Records excerpted from a collection:
Content starts

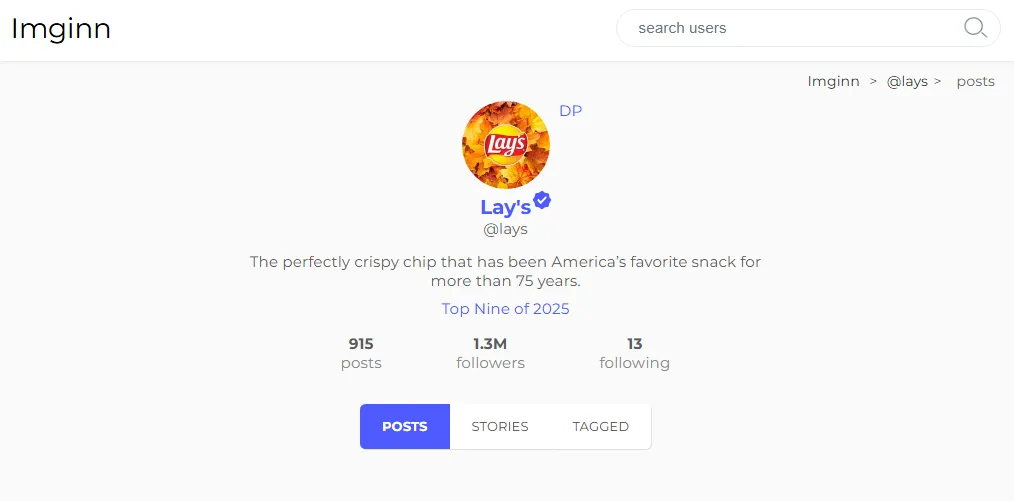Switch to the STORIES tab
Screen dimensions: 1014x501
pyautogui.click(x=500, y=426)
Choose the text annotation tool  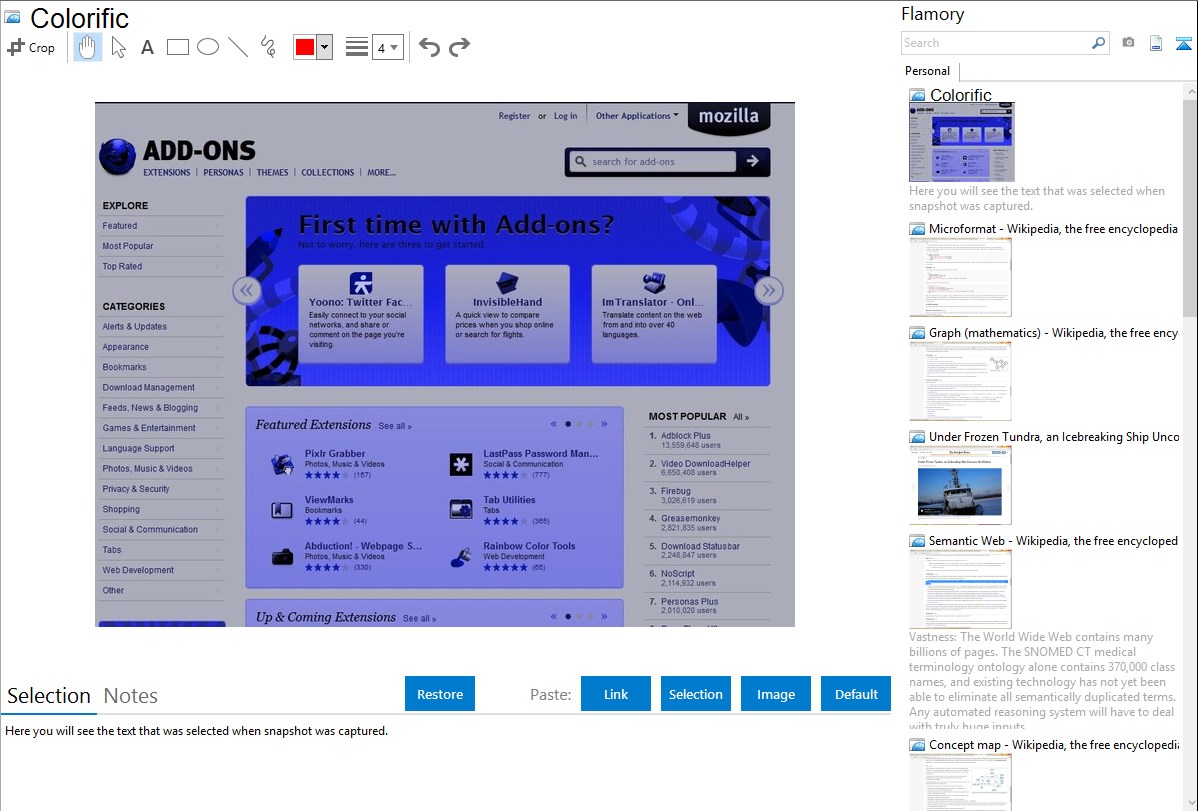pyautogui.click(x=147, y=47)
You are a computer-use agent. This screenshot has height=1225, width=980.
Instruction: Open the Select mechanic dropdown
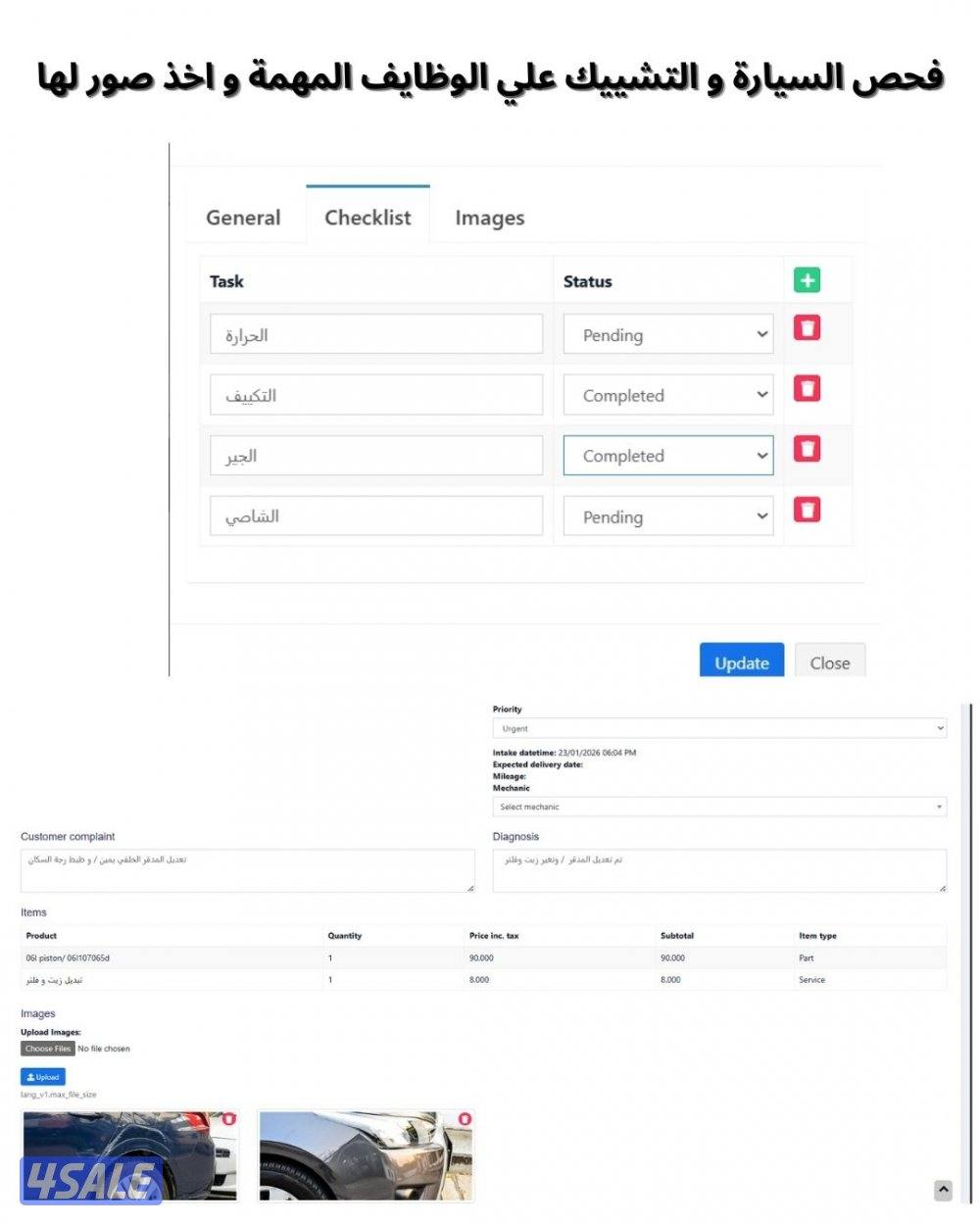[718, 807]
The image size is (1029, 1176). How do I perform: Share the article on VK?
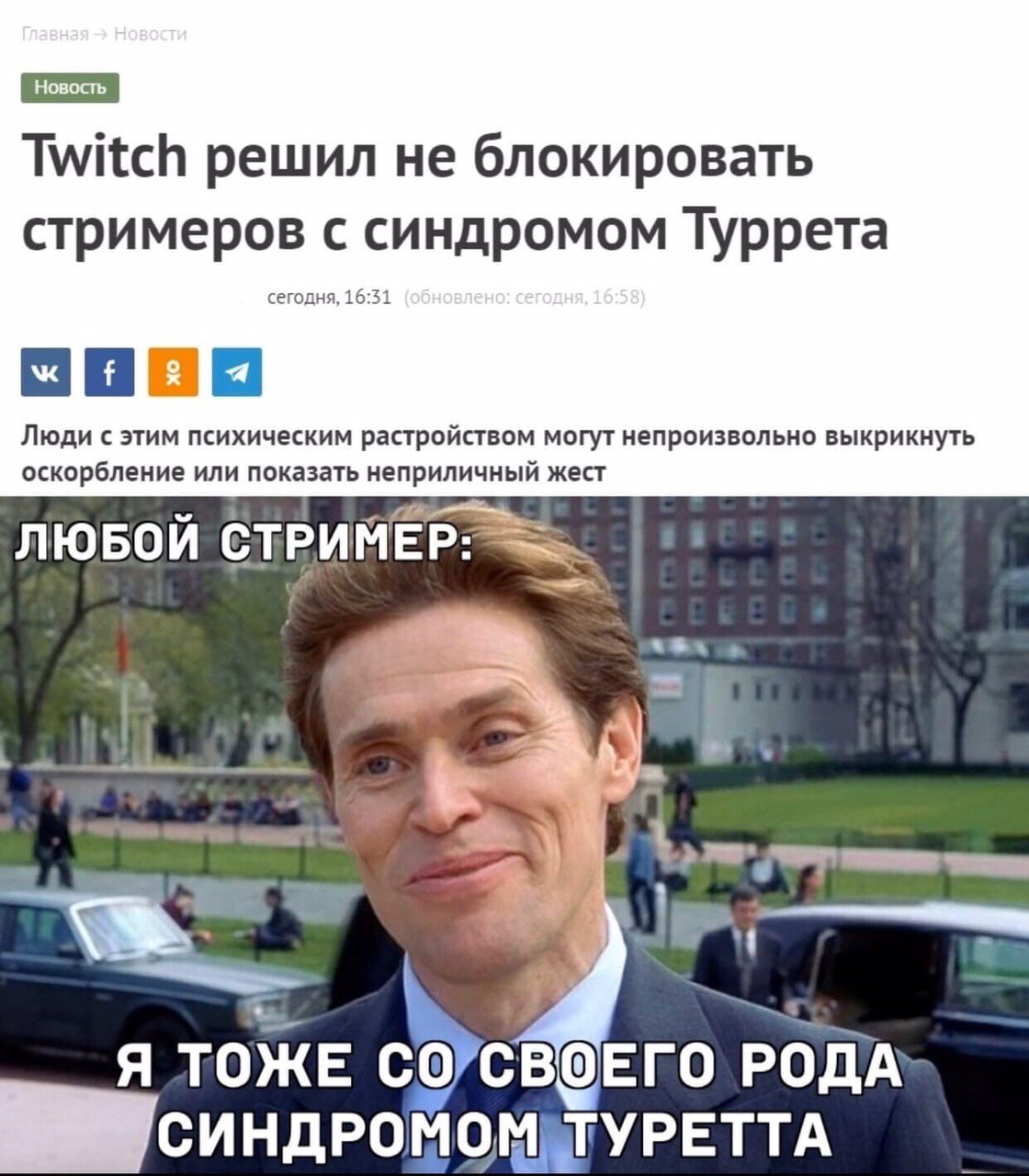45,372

Content ends

■ **TASK TO CARRY OUT**:
What is needed is an exact transcription of the lines from the one containing "The image size" through the last line of the records above, both included, with no pictures.

■ **SOLUTION TO THE PROBLEM**:
The image size is (1029, 1176). How do I perform: Share the article on VK?
45,372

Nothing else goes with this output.